Many top hospitals score low on equity, keeping them from a high score for social responsibility, a new analysis from the Lown Institute finds.
The healthcare think tank’s Hospitals Index, which claims to be the only ranking to include equity as a major category, examined Medicare data from 2016 to 2018 across 3,000 hospitals, including those named in the latest U.S. News & World Report ranking. Criteria in the equity category included inclusivity, pay equity and community benefit. A full explanation of its methodology can be found on its website.
Only 75 hospitals achieved an “A” grade across all three categories used to determine social responsibility: equity, value and outcomes. None of the top 20 U.S. News & World Report hospitals made the honor roll, despite scoring well for value and outcomes.
In terms of rankings by state or district, Hawaii topped the list as most socially responsible, followed by Delaware and Washington, D.C. Rounding out the bottom of the list were Alabama, Mississippi and Arkansas. One-third of all hospitals on the honor roll are in California or Ohio. New Jersey, Maryland and Tennessee are also well-represented.
“It’s not enough for hospitals to say they’re committed to social responsibility. They need to put their commitment into action,” said Vikas Saini, M.D., president of the Lown Institute, in a statement. “Doing well on the Lown Index is one way they can demonstrate progress.”
Here are the top 10 socially responsible hospitals, according to the Lown Institute’s methodology:
- Carepoint Health-Christ Hospital, New Jersey
- Saint Michael’s Medical Center, New Jersey
- Johns Hopkins Bayview Medical Center, Maryland
- Oroville Hospital, California
- University of Maryland Medical Center Midtown Campus, Maryland
- UNM Sandoval Regional Medical Center, New Mexico
- Mercy Hospital Clermont, Ohio
- Legacy Mount Hood Medical Center, Oregon
- Banner-University Medical Center South Campus, Arizona
- East Liverpool City Hospital, Ohio
The American Hospital Association (AHA) pushed back against the rankings, saying in a statement that the Institute “draws sweeping and arbitrary conclusions about hospitals and health systems using a mix of old and incomplete data and flawed methodologies.”

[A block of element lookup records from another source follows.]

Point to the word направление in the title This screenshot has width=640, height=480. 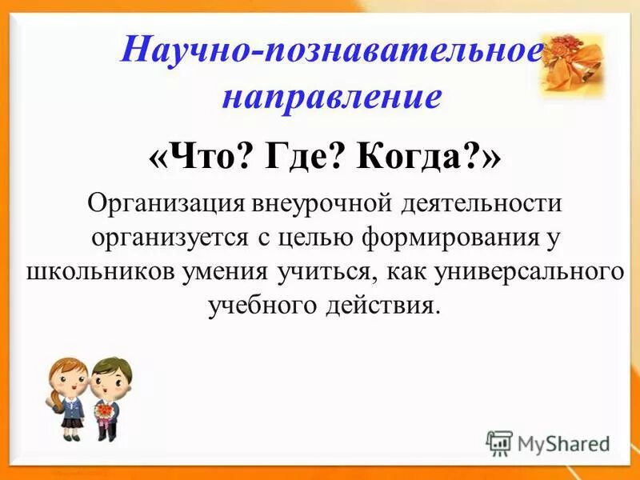[x=330, y=96]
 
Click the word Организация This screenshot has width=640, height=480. [x=164, y=203]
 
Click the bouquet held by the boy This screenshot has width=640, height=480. [x=104, y=410]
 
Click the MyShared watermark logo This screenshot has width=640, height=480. [x=549, y=442]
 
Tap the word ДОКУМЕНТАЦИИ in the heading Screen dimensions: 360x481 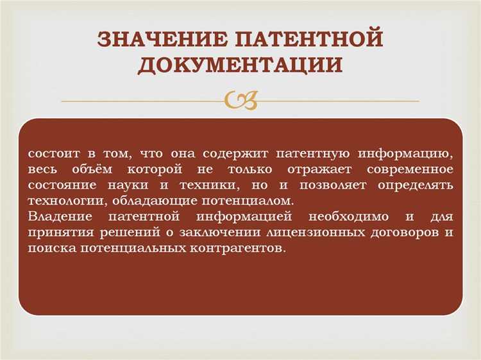(x=240, y=65)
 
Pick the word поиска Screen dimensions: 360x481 (x=52, y=247)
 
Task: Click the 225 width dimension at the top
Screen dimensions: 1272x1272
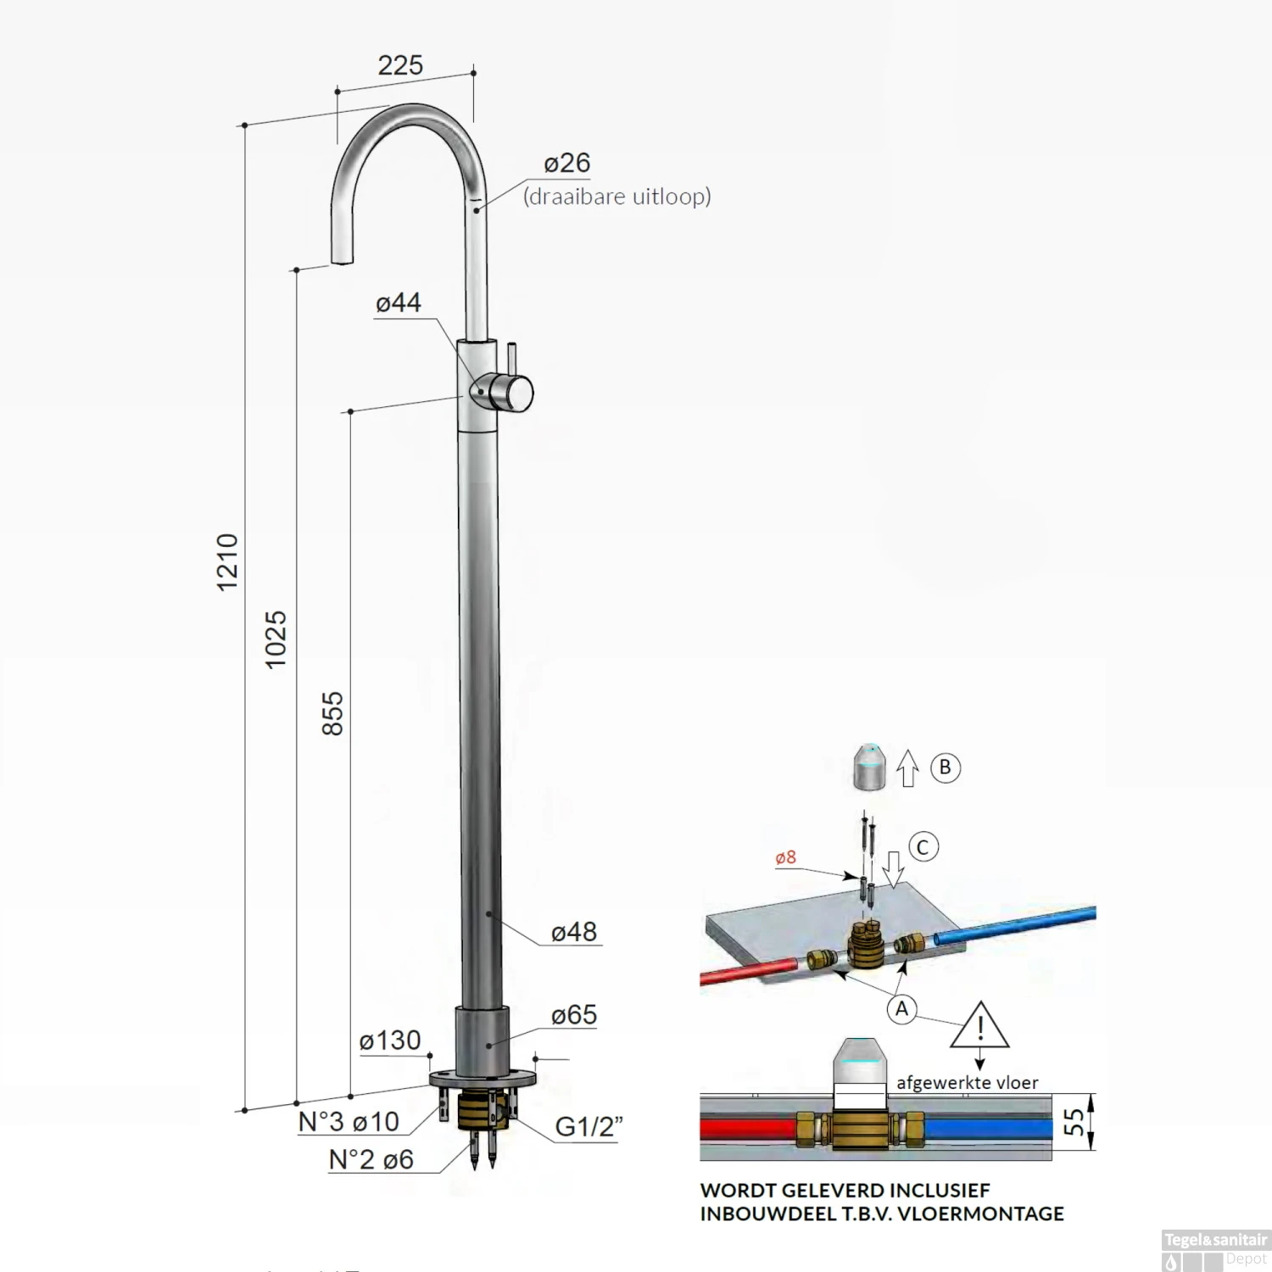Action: [x=400, y=65]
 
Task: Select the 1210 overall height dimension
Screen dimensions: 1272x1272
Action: [x=227, y=562]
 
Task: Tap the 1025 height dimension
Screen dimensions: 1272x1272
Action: [x=276, y=639]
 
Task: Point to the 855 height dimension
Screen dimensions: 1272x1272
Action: [x=333, y=713]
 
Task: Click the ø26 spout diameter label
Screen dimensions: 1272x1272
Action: [x=566, y=163]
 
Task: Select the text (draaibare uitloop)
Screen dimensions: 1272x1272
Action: [x=616, y=197]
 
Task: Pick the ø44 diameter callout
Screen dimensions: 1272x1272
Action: [x=398, y=303]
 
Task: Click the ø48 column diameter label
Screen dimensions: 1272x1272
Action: [x=574, y=932]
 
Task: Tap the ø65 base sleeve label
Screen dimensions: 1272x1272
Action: [x=574, y=1015]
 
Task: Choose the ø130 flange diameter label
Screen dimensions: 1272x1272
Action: [x=390, y=1040]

The AHA noted as an example that while the inclusivity metric only looks at Medicare data, there is a broader population not taken into account. “Lown penalizes hospitals whose patient mix does not match the local Medicare population,” an AHA spokesperson said in a statement. The use of mortality as the only clinical outcome to measure cost efficiency is also not accurate, the AHA argues, and won’t help patients make decisions about hospitals.
Hospital rankings regularly draw criticism from providers and trade groups. Earlier this year, for instance, the AHA argued that the Lown Institute’s report on hospital community benefits fell short. It also opposed federal hospital rankings put out for the first time by the Centers for Medicare and Medicaid in 2016.

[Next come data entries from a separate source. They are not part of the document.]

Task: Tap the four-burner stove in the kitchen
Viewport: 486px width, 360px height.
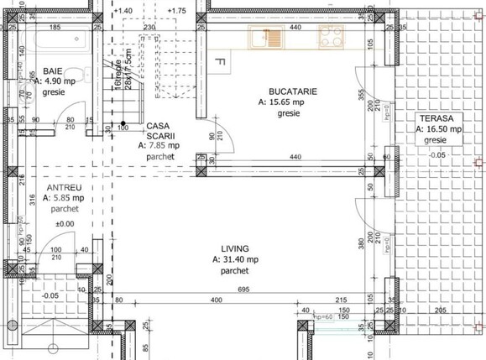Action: click(x=329, y=38)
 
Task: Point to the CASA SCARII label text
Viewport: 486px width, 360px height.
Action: click(x=157, y=128)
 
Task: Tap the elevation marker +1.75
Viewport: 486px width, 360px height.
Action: click(x=176, y=11)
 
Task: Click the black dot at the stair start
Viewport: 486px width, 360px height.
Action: click(x=123, y=123)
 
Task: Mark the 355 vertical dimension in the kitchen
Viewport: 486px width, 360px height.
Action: click(x=358, y=95)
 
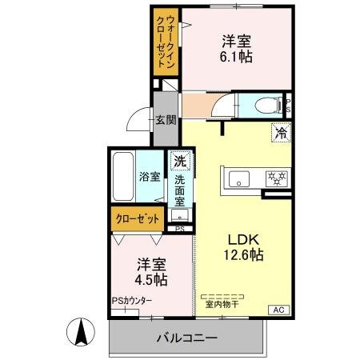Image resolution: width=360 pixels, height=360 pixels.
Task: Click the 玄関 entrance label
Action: [166, 121]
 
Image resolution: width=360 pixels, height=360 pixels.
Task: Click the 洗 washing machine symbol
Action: [182, 161]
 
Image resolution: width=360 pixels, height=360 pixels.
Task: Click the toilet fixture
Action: [266, 105]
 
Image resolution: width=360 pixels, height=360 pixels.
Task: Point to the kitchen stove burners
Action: [276, 178]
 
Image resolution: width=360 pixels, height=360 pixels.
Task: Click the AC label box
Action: [281, 310]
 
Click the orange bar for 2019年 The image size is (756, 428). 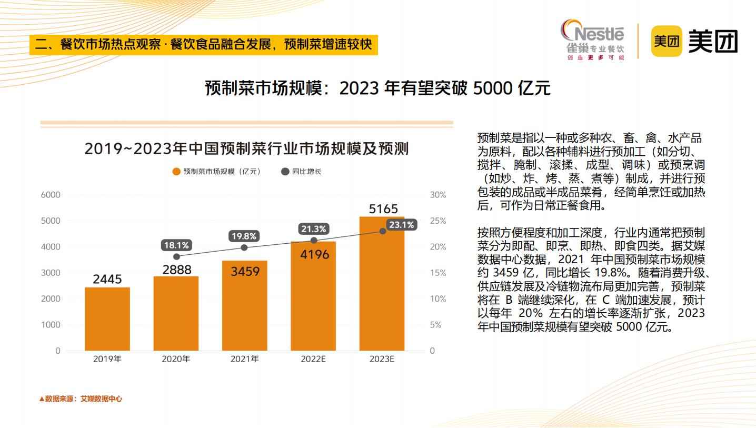click(107, 318)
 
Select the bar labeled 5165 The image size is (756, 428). click(382, 284)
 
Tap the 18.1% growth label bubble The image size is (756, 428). click(176, 245)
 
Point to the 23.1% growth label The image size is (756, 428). click(402, 225)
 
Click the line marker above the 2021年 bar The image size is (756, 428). click(244, 247)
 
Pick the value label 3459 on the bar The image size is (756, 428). click(245, 272)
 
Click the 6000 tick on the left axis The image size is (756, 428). click(51, 195)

Critics have historically suggested that scores do not take into account progress and may discourage hospitals from treating complex and marginalized populations, leaving groups like Leapfrog to defend their methodologies.

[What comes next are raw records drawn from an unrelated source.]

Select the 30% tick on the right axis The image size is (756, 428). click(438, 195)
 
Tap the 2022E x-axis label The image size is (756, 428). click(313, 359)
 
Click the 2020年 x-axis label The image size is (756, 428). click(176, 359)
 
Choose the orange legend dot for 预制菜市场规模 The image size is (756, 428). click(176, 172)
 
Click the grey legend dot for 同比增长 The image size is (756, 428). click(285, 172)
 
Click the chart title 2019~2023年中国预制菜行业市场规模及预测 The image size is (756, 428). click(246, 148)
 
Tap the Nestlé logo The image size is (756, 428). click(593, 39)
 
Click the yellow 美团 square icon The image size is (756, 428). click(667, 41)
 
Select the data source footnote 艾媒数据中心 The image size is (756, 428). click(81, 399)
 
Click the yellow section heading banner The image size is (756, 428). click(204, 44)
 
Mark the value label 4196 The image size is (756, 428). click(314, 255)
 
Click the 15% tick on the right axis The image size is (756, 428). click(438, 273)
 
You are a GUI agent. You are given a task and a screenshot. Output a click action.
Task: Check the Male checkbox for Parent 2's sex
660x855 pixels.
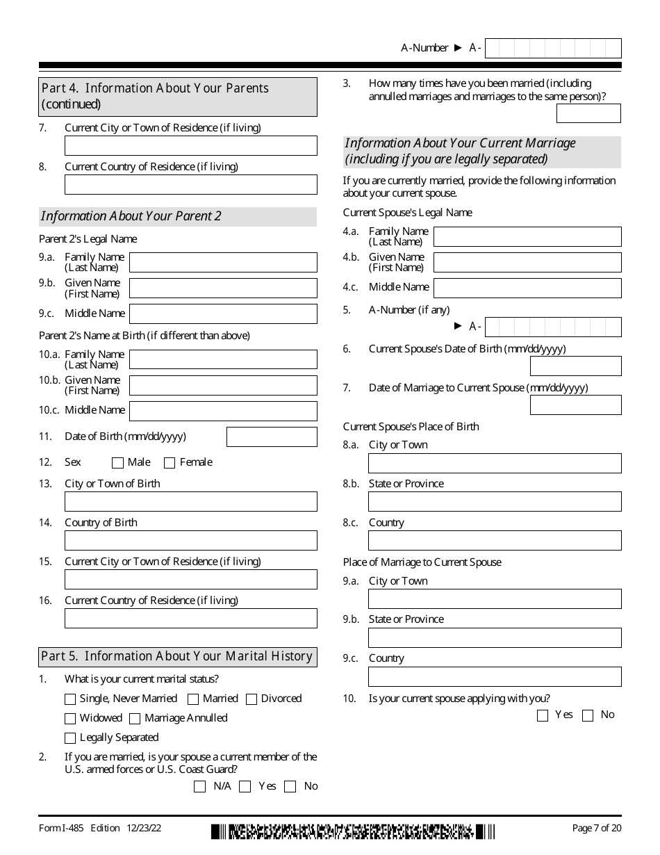[x=117, y=463]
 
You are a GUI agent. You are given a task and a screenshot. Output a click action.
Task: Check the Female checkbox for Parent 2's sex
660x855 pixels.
[x=170, y=463]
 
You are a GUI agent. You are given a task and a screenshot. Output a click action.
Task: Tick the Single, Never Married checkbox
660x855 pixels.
[x=70, y=699]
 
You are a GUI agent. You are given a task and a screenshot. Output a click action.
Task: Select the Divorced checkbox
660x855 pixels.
[x=251, y=699]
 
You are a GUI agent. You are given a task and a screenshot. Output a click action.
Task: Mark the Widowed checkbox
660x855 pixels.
[x=70, y=719]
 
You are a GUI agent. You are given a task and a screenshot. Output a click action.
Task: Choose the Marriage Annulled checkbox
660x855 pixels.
[x=135, y=719]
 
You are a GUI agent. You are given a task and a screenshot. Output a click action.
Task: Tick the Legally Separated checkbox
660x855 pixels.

Ultimately, prioritizing equity should be all hospitals’ priority. In a session on health equity at the Atlantic Festival on Wednesday, Marcella Nunez-Smith, M.D., the White House COVID-19 Response Team’s senior adviser, noted that while COVID-19 did not create health inequities, it took advantage of them.
And while access to healthcare does play some role in determining health outcomes, other social factors drive the bulk of health inequities, like a lack of access to good nutrition or proper housing. To move forward and help advance equity, she urged local governments to partner with their communities, who best know what their people need. “Without intentionality, you will never achieve equity,” Nunez-Smith said.